Manggarai, Manggarai Barat Dan Manggarai Timur dulunya merupakan satu kabupaten yaitu kabupaten Manggarai. Namun selama sebelum pemekaran tiga wilayah tersebut sudah memiliki sejarah masing-masing yang panjang tentang perebutan pengaruh dan kekuasaan.

Sebelum Belanda menguasai Manggarai pada tahun  1908, ada sebuah kerajaan kecil berdaulat di Manggarai. Kerajaan-kerajaan tersebut adalah kerajaan Lamba, Cibal, Welak, Todo-Pongkor  Dan Bajo.  diantara kerajaan-kerajaan tersebut  Cibal Atau Nggaeng Cibal  Dan Adak Todo  pernah terlibat  dalam beberapa pertalian pertempuran  dalam rangka memperluas teoriti  kekuasaan.  Pertempuran pertama antar Cibal Dan Todo  adalah pertempuran di Reok Dan Rampas Rengot  atau dikenal dengan perang rongot. Pertempuran ini dimenangkan cibal. Perang rongot ini melahirkan pernang-perang berikutnya yaitu perang weol 1 dan weol 2.
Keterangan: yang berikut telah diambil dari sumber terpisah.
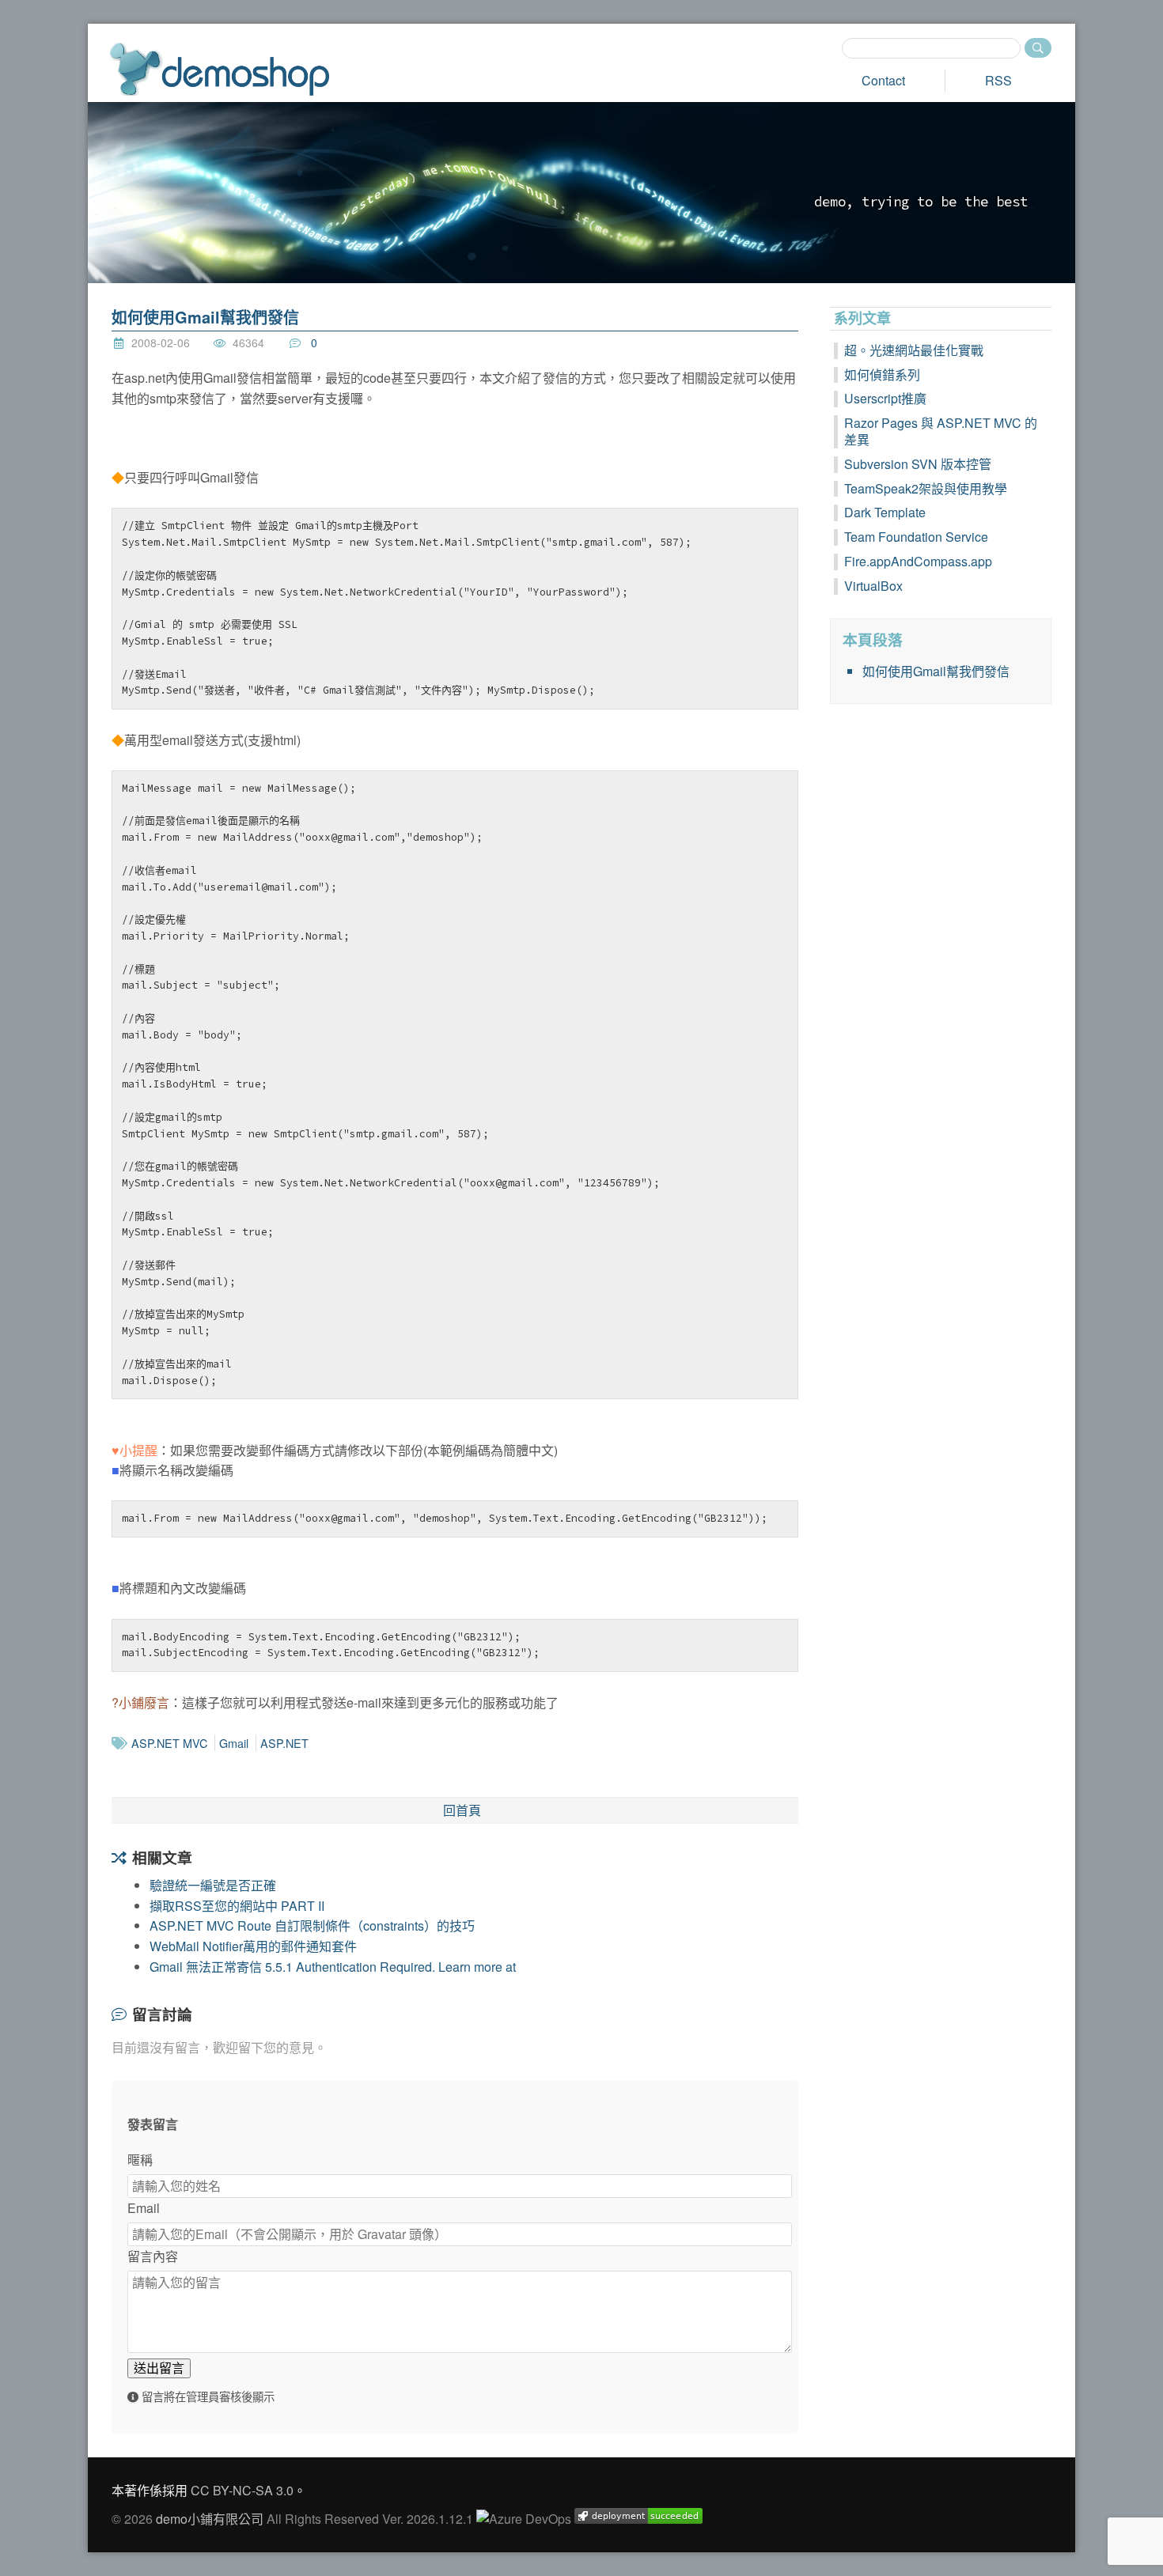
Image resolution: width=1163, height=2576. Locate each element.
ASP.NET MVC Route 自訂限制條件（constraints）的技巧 (312, 1925)
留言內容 (152, 2256)
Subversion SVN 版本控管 (917, 464)
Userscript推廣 (885, 398)
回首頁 (462, 1810)
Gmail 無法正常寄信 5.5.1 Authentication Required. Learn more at (333, 1967)
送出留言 (159, 2367)
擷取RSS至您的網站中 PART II (237, 1906)
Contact (883, 80)
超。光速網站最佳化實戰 (913, 350)
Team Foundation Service (916, 537)
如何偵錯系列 (882, 374)
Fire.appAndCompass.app (918, 561)
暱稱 (140, 2159)
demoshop (219, 69)
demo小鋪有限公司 (209, 2519)
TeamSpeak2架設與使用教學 (925, 488)
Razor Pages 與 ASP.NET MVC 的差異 (940, 431)
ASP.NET (284, 1742)
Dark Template (885, 512)
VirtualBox (873, 586)
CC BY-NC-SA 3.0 (242, 2490)
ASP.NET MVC (169, 1742)
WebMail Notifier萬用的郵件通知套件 (253, 1946)
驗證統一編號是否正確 (213, 1885)
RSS (998, 80)
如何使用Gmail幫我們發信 (205, 316)
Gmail (233, 1742)
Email (143, 2208)
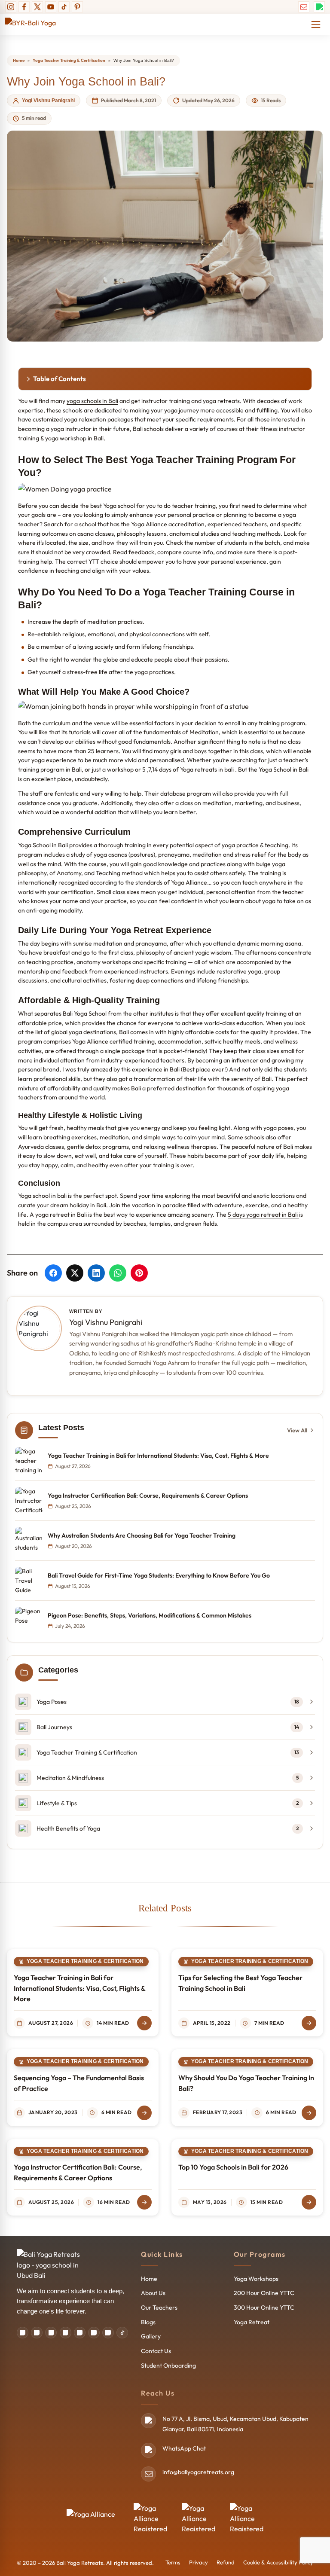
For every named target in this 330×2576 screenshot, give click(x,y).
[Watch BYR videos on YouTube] (108, 2332)
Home (18, 60)
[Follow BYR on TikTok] (64, 6)
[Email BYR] (303, 6)
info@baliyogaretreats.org (198, 2472)
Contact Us (156, 2351)
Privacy (198, 2562)
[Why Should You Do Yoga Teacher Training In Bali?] (309, 2113)
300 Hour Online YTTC (264, 2307)
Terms (172, 2562)
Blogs (148, 2322)
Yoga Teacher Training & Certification (69, 60)
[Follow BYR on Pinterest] (77, 6)
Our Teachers (159, 2307)
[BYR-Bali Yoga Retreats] (38, 24)
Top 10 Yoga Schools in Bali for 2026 (233, 2167)
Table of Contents (59, 379)
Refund (226, 2562)
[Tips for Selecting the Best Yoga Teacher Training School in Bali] (309, 2023)
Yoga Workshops (256, 2279)
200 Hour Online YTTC (264, 2293)
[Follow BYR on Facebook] (24, 6)
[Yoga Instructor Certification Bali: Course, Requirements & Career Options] (144, 2202)
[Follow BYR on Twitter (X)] (37, 6)
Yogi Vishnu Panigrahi (48, 101)
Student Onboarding (168, 2365)
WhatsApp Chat (184, 2448)
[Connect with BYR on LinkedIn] (80, 2332)
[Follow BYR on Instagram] (10, 6)
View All (297, 1430)
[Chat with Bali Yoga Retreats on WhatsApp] (319, 6)
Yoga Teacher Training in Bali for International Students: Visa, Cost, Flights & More (79, 1988)
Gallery (151, 2336)
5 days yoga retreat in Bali (263, 1214)
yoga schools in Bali (92, 401)
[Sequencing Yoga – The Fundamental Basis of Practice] (144, 2113)
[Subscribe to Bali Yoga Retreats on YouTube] (50, 6)
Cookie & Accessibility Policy (278, 2562)
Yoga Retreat (251, 2322)
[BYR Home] (51, 2265)
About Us (153, 2293)
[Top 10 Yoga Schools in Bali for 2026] (309, 2202)
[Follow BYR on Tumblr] (94, 2332)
Pada perang weol satu kemenangan masih ada dipihak cibal, tetapi pada perang weol 2 dimenangkan oleh Todo  sehingga batas  kerajaan adak todo bukan lagi sampai di wae  ras cancar  tetapi sampai jauh ke dekat beo kina (rahong utara).kemudian perang berikutnya adalah perang bea Loli di cibal. Pada perang bea loli cibal kembali kalah . sehingga menurut cerita watu cibal dibawah ke Todo. Setelah itu, Todo Pongkor memperluas  wilayah ke arah timur  di Borong. Maka terjadilah  perang adak tana dena. Akibat perang adak tana dena ini, batas Todo Pongkor meluas hingga Watu Jaji. Pada saat Todo Pongkor konsentrasi  mengikuti perang adak Tana Dena pasukan Nggaeng Cibal melancarkan serangan ke pusat kekuasaan Todo Pongkor. Saat itu terjadi pembakaran  rumah adat Todo Pongkor, yang disebut Tapa Niang Dangka, Poka Niang Wowang. Konon Niang Dangka saat itu  tidak bisa dibakar pasukan dari Nggaeng  Cibal kemudian memperdayai seorang perempuan tua  yang namnya kembang emas saudari dari kraeng mashur nera beang lehang tana bombang palapa untuk mengetahui  mengapa Niang  Dangka tidak bisa dibakar.

Perempuan tersebut kemudian memberitahu Niang Dangka bisa dibakar  bila bisa mengambil jimat yang ada dibubungannya. Pasukan dari Cibal pun mengambil jimat di atas bubungannya. Sayangnya mereka juga membakar  perempuan yang memebritahu keberadaan jimat tersebut.  Pasukan Cibal berusaha mengembalikan Watu Cibal yang dicaplok pada perang weol II namun tidak bisa diangkat. Sampai sekarang  watu todo  dan watu cibal tertancap bersanding di kampung todo.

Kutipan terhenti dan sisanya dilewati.